The Consul took a long slug on his Daquiri before answering, and Tom, who had grasped the chilly pole of the highball glass, followed suit, unthinkingly. The drink was a physical wrench, jerking him right into the present, slamming his face against hard reality.

Was the palm spirit like mescal, or something? Tom wondered, because at once the pulsing of the cicadas was that much louder, the heat more insistent; the swirls of Adam’s native daubs threatened to rotate like pinwheels.

Adams tugged at his long U of a chin, in lieu of a goatee. ‘I was working in the south, at our embassy in the capital. When I had to take early retirement. .’ Adams paused and, deliberately and unselfconsciously, lifted one hand high above his head, then brought it down to gently pat the back of his head. He resumed: ‘The town car was offered to me as part of my, ah, termination package. Only just made it here. Not the best set of wheels for, ah, off-roading.’

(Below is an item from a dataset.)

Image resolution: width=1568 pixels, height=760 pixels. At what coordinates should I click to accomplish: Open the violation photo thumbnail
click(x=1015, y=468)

He took another pull on his drink and sat down in the rattan easy-chair opposite the one Tom had collapsed into. He set his glass down on a matching side table and leaned forward, caging the fluttery moment with his wiry hands. ‘Two points, Mr Brodzinski.’ Adams drew one long finger far back with another. It looked painful. ‘One: Mr Lincoln has, very unfortunately, developed an infection.’

‘Infection?’

‘Two: the Assistant DA has already visited the Mimosa, together with police ballistics experts—’

‘Ballistics?’

‘Mr Brodzinski, I’d be grateful if you didn’t interrupt. The ballistics people have established — to the satisfaction of the Public Prosecutor at least — that the trajectory of your, ah, cigarette end would’ve taken it inside the exclusion zone that forbids smoking within sixteen metres of all public buildings.’

‘I don’t understand.’ Tom was more than incredulous: he was oscillating in and out of hysteria. ‘Smoking is permitted in our apartment; I made sure of that when we checked in.’